EXCERPTS
TORONTO -- Making child care more affordable has been discussed for a long time in Canada; this election has spurred some action by the parties in supporting parents – especially women – to return to the post-pandemic workforce.
The governing Liberals tried to cut deals with the provinces prior to calling the election with many signing on, while the opposition parties have proposed their alternatives.
The debates included some heated discussions about child care, including the ones in French. This may surprise some non-Quebecers, given that Quebec has been famous for its subsidized child-care program for many years.
Environics Analytics (EA) sought to understand child-care expenses for different segments of the Canadian population to sort out which races in the upcoming election could be most in play on this issue. Interestingly, Quebec is one region that figures strongly.
Environics Analytics created 15 voter segments to understand the people behind local voting patterns and the key election issues. We found that four of the 15 spend a significantly higher proportion of their household expenditures on child care than the other segments: from 26% to 41% more. Two of those segments are Francophone, including the one that spends proportionately the most, and two are primarily Anglophone.
• Les Familles (upper-middle-income suburban Quebec families). They tended to vote for the Bloc Québécois (BQ), with the Liberals close behind in 2019.
• Jeunes en Ville (young, educated starter families living in downtown neighbourhoods in Quebec). This segment tended to vote Liberal.
• Second City Suburbs (middle-class suburban families around cities other than Vancouver and Toronto). On balance these were Conservative voters, but in Ontario it was a close race in 2019.
• Big City Burbs (upper-middle-class, multi-ethnic families primarily around larger cities in B.C., Alberta and Ontario). They voted Conservative in B.C. and Alberta (with the Liberals close behind in B.C.), while they voted Liberal in Ontario.
The table below shows the relative spend by each segment on child care as a percentage of total household expenditures. We’ve expressed the share of expenditure as an index where the Canadian average share is shown as 100. The approach makes it easy to understand how different each segment is from the national average.
There is more information on the segments themselves, here.
When we turn the expenditure profile across the voter segments into riding-level child-care expenditure estimates and focus in on the close races from 2019, the results show that this is a lynchpin issue that could influence results in many races.

*TASKS TO COMPLETE*
[a] Reproduce a stretch of the child-care election article word for word, beginning at "When we turn" and stopping after "in many races.".
[b] Carry on the child-care election article, picking up right after its final sentence.

*DATASET EXTRACT*
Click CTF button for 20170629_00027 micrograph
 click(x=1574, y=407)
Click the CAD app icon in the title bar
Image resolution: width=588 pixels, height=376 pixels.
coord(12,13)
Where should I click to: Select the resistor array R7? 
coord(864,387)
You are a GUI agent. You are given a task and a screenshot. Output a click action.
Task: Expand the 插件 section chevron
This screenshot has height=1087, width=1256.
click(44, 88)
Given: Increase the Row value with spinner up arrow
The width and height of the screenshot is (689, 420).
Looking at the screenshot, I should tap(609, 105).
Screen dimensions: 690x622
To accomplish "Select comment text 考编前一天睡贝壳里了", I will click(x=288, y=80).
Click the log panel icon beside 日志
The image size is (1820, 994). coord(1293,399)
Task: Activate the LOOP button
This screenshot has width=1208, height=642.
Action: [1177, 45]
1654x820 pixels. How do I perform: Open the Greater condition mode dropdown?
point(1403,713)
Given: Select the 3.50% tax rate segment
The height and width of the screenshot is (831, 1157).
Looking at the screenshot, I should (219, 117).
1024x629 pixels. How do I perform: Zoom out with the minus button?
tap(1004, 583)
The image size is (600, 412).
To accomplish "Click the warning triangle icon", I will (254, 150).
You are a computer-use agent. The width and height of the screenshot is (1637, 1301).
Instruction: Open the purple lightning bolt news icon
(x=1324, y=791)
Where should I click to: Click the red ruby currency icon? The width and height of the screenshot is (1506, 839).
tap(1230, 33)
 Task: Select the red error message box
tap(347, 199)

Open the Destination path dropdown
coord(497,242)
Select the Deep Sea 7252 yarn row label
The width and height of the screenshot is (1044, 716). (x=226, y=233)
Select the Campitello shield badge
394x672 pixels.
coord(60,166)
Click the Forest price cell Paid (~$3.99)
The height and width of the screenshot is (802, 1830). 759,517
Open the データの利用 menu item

*EXPECTED RESULTS*
[a]
When we turn the expenditure profile across the voter segments into riding-level child-care expenditure estimates and focus in on the close races from 2019, the results show that this is a lynchpin issue that could influence results in many races.

[b]
The 20 ridings with the highest shares of expenditure are all in Quebec (13) and Ontario (7), the regions most in play for the Liberals and Conservatives.
Looking a little more broadly, 89 ridings had child-care expenses taking up a significantly larger (>20% larger) chunk of expenditures compared to the Canadian average. Of these seats, the Liberals won 44, the Conservatives won 28 and the BQ won 14.
Close races (won by <10 percentage points) made up 23 of these ridings in 2019. That list is in the table below.
THE TAKEAWAY
Child care is a key issue in a large number of close races in the very regions that the Liberals are trying to upset opponents or hang on to their existing seats. The Quebec child-care agreement should help them in six seats the BQ won and another three that they already hold, all with thin margins.
In Ontario, the Liberals are fighting the Conservatives in the suburban areas of Toronto, Ottawa and Kitchener-Waterloo: they hold seven of these seats, while the Conservatives hold three.
The more-generous child-care platform the Liberals are offering should play well in these critical races, plus in tight races in other parts of the country listed in the table.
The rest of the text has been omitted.